Ben: Fantastic. I think we covered a lot there. Are there any final parting words of wisdom you'd like to share with the world?
Keep Your Head Up & Help Others!
Maranda: I want everybody just to kind of keep their head up and keep their chin up. I know that this is a tough time, but really tap into your network. Build a network, put yourself out there, be helpful. I wrote a post about this yesterday, but be kind, you know, so I think it's just a really important time right now.

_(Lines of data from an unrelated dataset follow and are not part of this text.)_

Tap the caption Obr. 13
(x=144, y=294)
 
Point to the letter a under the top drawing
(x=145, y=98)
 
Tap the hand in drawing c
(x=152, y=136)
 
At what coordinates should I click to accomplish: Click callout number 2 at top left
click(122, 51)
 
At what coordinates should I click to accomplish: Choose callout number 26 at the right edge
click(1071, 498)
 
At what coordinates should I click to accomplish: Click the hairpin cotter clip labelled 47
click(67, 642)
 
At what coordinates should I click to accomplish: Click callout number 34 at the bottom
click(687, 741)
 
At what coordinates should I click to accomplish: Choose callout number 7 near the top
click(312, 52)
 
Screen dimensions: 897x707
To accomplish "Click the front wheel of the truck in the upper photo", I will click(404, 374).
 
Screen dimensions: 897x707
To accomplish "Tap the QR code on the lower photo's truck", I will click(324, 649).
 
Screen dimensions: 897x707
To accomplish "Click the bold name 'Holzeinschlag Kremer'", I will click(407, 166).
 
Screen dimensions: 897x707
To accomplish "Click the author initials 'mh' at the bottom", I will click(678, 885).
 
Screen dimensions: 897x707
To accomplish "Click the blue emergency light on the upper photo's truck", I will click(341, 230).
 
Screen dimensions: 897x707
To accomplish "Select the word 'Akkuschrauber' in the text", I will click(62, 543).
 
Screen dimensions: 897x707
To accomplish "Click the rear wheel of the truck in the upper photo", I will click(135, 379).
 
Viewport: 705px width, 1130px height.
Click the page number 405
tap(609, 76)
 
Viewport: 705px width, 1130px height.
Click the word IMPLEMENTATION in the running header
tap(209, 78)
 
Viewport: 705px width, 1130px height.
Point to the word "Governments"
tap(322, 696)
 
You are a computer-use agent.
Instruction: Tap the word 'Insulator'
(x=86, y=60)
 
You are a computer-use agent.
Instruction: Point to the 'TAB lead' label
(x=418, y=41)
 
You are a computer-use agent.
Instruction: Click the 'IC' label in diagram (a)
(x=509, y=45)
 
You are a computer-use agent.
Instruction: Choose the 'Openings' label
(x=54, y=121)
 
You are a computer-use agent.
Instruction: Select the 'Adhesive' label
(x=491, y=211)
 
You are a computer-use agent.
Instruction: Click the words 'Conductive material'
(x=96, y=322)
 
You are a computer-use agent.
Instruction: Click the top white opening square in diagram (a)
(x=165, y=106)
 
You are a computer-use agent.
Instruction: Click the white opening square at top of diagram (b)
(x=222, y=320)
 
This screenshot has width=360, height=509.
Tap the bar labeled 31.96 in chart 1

Everybody's struggling one way or another, whether it's with employment or being stuck in our homes for months on end, so I think it's just having that extra level of empathy, but also having a sense of humor.
Ben: Definitely. I love that. And I think one of the important things you touched on there, all of them are, but, being helpful to others I think is huge. And I think that goes not only for executives like yourself, but if you're someone who's job-hunting or you're looking for help for yourself. The best way to get it is to give it and, you know, put that out into the world, see if you can offer your help to other people or to organizations and just volunteer your time or your energy for something. And just even putting that energy out, you know, putting something into the community will, I think, bring a lot back.
Maranda: Absolutely. One hundred percent.
Ben: Awesome. Well, Maranda, thank you so, so much for your time. Everyone should check out the Customer Success Leadership Network. It's fantastic, and hopefully we can chat again soon.
Maranda: Thank you so much, Ben. It was my pleasure.